According to a study by the scientific magazine “Joule”, Bitcoin server farms emit 22 to 22.9 million tons of carbon dioxide annually. This roughly matches emissions from countries like Jordan or Sri Lanka.
THE CURRENCY EVEN RECEIVES ELECTRICITY
NFTs are not “mined” but “monetized”. According to a study by the industry service NFTClub https://nftclub.com, the “strike” alone produces an average of 83 kilograms of CO2. Each bid for this new NFT would add another 23 kilograms. The sale and the transfer add an additional 51 and 30 kilograms respectively. A resale increases the CO2 footprint by 81 kilograms. The “currency” and trade in around two million “Cryptokitties” – virtual kittens that can be cared for and raised in a video game – is responsible for carbon dioxide emissions of 240 million kilograms, the authors continue. To compensate for this, four million trees should be planted.

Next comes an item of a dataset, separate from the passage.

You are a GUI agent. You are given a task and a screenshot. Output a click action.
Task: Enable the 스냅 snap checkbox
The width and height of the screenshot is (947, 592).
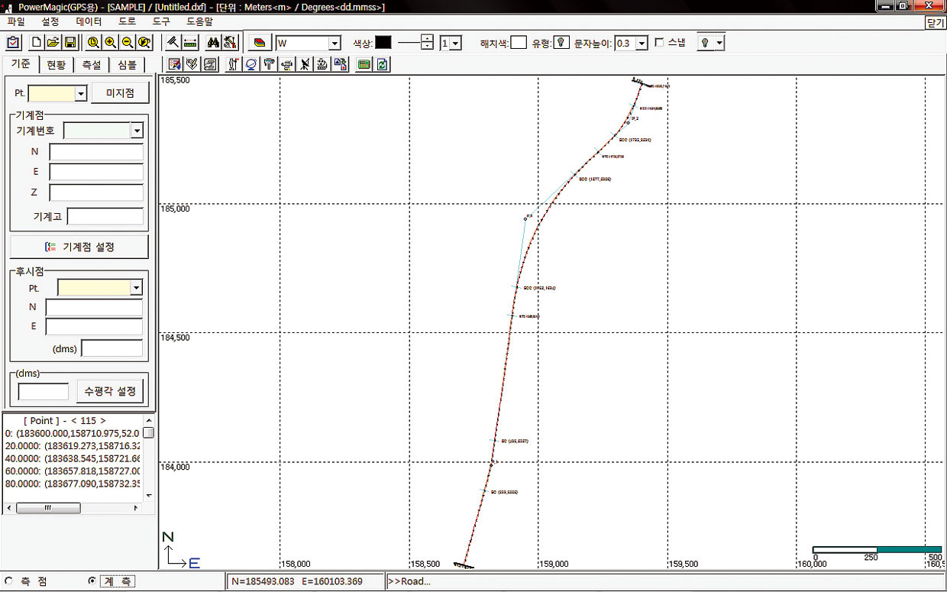coord(659,43)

There are approaches to this. In projects, for example, residential buildings or greenhouses are heated with waste heat from server farms. Some experts also suggest that miners buy emission certificates to compensate. Others point out that every bitcoin can be traced back to the miner. This could then receive a surcharge for “Green Bitcoins” which are obtained using renewable energy.
Some cryptocurrencies take a different approach: instead of millions of computers validating each transaction in a run, one user is automatically selected for this task. This saves time and energy, because only the data packet of the person who calculated the algorithms first is stored in the blockchain.